:: Records provided

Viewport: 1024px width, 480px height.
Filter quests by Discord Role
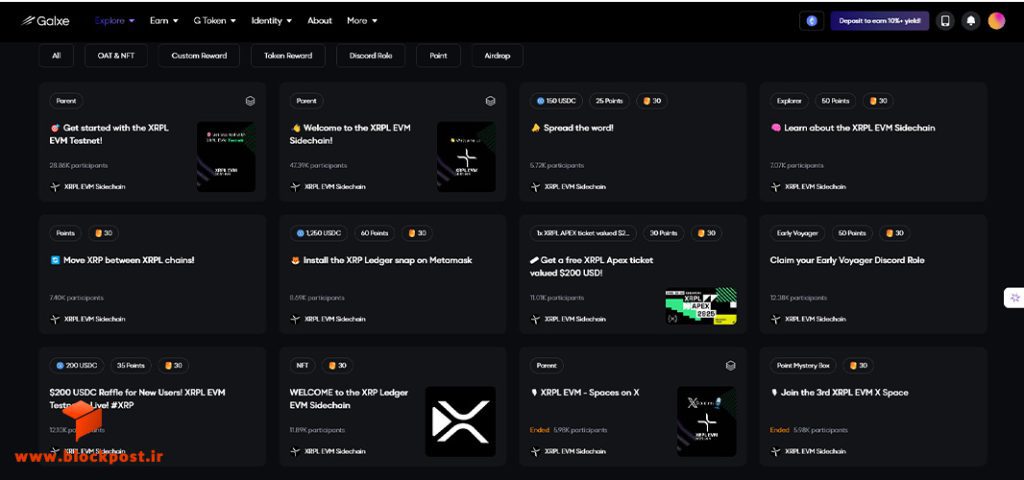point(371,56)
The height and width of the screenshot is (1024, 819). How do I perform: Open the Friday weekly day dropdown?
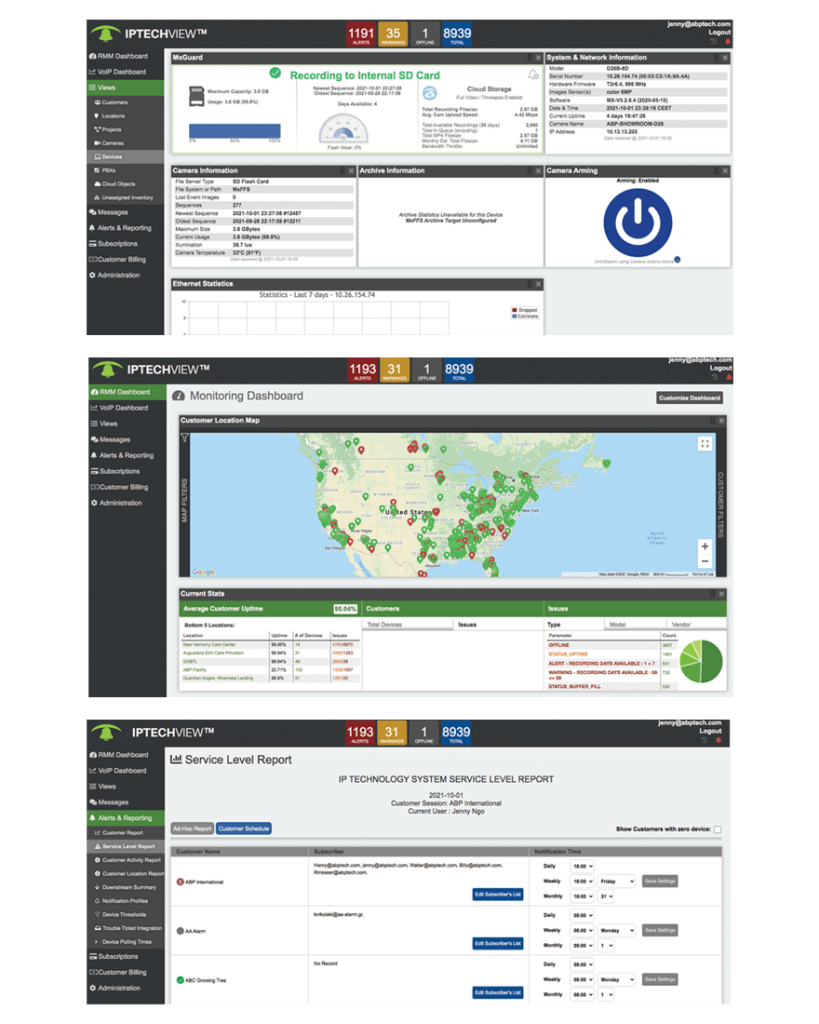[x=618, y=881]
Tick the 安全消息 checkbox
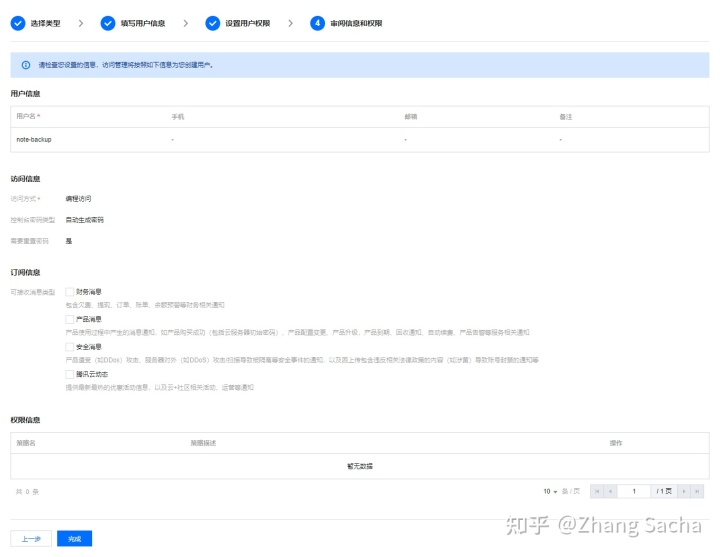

::::

- **What is being asked**
Return only the lines that start at the line containing "Filter quests by Discord Role" and finish at the last line of the entries, exactly as written and without pictures.

- **Exercise solution**
Filter quests by Discord Role
point(371,56)
The height and width of the screenshot is (1024, 819). How do I perform: Open the Friday weekly day dropdown?
[x=618, y=881]
Tick the 安全消息 checkbox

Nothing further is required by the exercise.